— begin DATA ENTRIES —
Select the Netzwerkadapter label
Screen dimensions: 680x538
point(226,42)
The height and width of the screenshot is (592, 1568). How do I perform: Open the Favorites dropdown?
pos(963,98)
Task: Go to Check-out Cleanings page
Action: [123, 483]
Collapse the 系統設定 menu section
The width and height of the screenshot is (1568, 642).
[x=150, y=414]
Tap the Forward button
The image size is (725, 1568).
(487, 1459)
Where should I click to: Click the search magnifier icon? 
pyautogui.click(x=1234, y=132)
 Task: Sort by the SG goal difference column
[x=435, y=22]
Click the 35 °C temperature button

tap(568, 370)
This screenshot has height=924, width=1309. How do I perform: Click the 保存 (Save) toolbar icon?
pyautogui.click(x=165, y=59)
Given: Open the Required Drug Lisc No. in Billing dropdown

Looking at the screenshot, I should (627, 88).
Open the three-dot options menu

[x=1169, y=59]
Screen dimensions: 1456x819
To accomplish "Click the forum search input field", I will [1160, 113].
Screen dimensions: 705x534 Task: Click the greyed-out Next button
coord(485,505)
— end DATA ENTRIES —
▶ [PROBLEM REQUIREMENTS]: Duplicate all of the records above, reproducing each line exactly as it appears.

▶ [RESULT BELOW]:
Select the Netzwerkadapter label
Screen dimensions: 680x538
point(226,42)
The height and width of the screenshot is (592, 1568). How do I perform: Open the Favorites dropdown?
pos(963,98)
Task: Go to Check-out Cleanings page
Action: [123, 483]
Collapse the 系統設定 menu section
The width and height of the screenshot is (1568, 642).
[x=150, y=414]
Tap the Forward button
The image size is (725, 1568).
(487, 1459)
Where should I click to: Click the search magnifier icon? 
pyautogui.click(x=1234, y=132)
 Task: Sort by the SG goal difference column
[x=435, y=22]
Click the 35 °C temperature button

tap(568, 370)
This screenshot has height=924, width=1309. How do I perform: Click the 保存 (Save) toolbar icon?
pyautogui.click(x=165, y=59)
Given: Open the Required Drug Lisc No. in Billing dropdown

Looking at the screenshot, I should (627, 88).
Open the three-dot options menu

[x=1169, y=59]
Screen dimensions: 1456x819
To accomplish "Click the forum search input field", I will [1160, 113].
Screen dimensions: 705x534 Task: Click the greyed-out Next button
coord(485,505)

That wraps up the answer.